Okay, let's put some readable bytes into that bucket:

val objectKey = ObjectKey("my-object") // ObjectKey is a zio prelude newtype of String

val program2: ZIO[S3Connector, S3Exception, Unit] =
for {
content <- Random.nextString(100).map(_.getBytes).map(Chunk.fromArray)
_ <- ZStream.fromChunk(content) >>> putObject(bucketName, objectKey)
} yield ()

Here a stream of chunks of bytes are streamed into the putObject sink.

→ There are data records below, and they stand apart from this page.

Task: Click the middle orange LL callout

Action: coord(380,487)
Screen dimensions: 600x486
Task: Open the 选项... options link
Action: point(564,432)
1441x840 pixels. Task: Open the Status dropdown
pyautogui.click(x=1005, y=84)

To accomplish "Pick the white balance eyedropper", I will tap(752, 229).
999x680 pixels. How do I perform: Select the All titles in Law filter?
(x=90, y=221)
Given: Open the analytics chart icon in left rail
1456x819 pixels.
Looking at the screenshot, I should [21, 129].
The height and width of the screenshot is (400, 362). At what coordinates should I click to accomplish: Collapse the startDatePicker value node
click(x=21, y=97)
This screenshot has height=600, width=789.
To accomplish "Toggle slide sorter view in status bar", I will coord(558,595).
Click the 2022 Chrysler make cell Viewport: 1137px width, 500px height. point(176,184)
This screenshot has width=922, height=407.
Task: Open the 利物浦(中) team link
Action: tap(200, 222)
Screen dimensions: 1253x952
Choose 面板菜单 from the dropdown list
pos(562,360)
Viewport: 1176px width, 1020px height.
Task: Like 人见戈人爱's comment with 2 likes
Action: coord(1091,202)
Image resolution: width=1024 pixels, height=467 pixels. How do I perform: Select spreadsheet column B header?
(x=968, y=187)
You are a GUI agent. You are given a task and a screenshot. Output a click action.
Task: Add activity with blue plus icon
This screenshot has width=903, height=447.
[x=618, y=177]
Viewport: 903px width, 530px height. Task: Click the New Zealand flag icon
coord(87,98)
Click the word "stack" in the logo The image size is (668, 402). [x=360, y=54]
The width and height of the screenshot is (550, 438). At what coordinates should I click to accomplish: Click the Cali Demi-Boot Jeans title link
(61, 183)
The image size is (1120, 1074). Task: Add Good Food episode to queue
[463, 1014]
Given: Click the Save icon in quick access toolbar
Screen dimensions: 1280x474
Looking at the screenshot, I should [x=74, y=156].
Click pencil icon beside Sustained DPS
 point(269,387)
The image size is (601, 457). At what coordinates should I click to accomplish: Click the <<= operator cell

The sink takes two arguments, the bucket name and the object key to associate with the data being streamed in.

Let's list objects in the bucket:

val program3: ZIO[S3Connector, S3Exception, Chunk[ObjectKey]] =
for {
keys <- listObjects(bucketName).runCollect
} yield keys

listObjects is a ZStream that emits elements of type ObjectKey and we can use the runCollect operator to collect all the elements into a Chunk.

Here's what it looks like to get an object put earlier:

val program5: ZIO[S3Connector, Object, String] =
for {
content <- getObject(bucketName, objectKey) >>> ZPipeline.utf8Decode >>> ZSink.mkString
} yield content

Finally, let's look at how to run one of these programs:

def run = program1.provide(zioAwsConfig, S3.live, s3ConnectorLiveLayer)

You need to provide the configuration layer for zio-aws, the S3 layer from zio-aws and the s3ConnectorLiveLayer which is the live implementation of the S3Connector interface.

Test / Stub

A stub implementation of S3Connector is provided for testing purposes via the TestS3Connector.layer. It uses internally an TRef[Map[BucketName, S3Bucket]] instead of talking to S3. You can create the test harness as follows:

import zio.connect.s3._

object MyTestSpec extends ZIOSpecDefault {

override def spec =
suite("MyTestSpec")(???)
.provide(s3ConnectorTestLayer)

}

Operators & Examples

The following operators are available:

copyObject

Copy an object from one bucket to another

ZStream(CopyObject(bucket1, objectKey, bucket2)) >>> copyObject

createBucket

Creates S3 buckets

ZStream(bucketName1, bucketName2) >>> createBucket

deleteEmptyBucket

Deletes empty S3 buckets

ZStream(bucketName1, bucketName2) >>> deleteEmptyBucket

The buckets must be empty, if they are not you will get an BucketsNotEmptyException from S3

deleteObjects

Deletes objects from an S3 bucket

ZStream(objectKey1, objectKey2) >>> deleteObjects(bucketName)

Does not result in an error, if object keys do not exist

existsBucket

Checks if a bucket exists

ZStream(bucketName1, bucketName2) >>> existsBucket

existsObject

Checks if an object exists in an s3 bucket

ZStream(objectKey1, objectKey2) >>> existsObject(bucketName)

It expects the bucket to exist and will return a NoSuchBucketException if the bucket does not

getObject

Gets an object from an S3 bucket

getObject(bucket2, objectKey) >>> ZPipeline.utf8Decode >>> ZSink.mkString

You will receive the objects as a stream of bytes, parsing/decoding of course depends on the object contents. The example here assumes you have a stream of utf-8 encoded bytes and you want to decode them into a string.

listBuckets

Lists all buckets in the account

listBuckets >>> ZSink.collectAll

Currently, gets ALL buckets, there is no pagination support yet. You may want to use some other ZStream combinators to filter the lists prior to collecting bucket names

listObjects

Lists all objects keys in a bucket takes a BucketName as an argument

listObjects(bucketName) >>> ZSink.collectAll

Currently, gets ALL objects in the bucket, there is no pagination support yet. You may want to use some other ZStream combinators to filter the lists prior to collecting object keys

moveObject

Move an object from one bucket to another

ZStream(MoveObject(sourceBucket, sourceKey, targetBucket, targetKey)) >>> moveObject

The sourceBucket, sourceKey, and targetBucket must exist. If the targetKey exists, it will be overwritten.

putObject

Puts an object into an S3 bucket

ZStream.fromChunk(content) >>> putObject(bucketName, objectKey)

Expects as stream of bytes, returns a Unit if successful.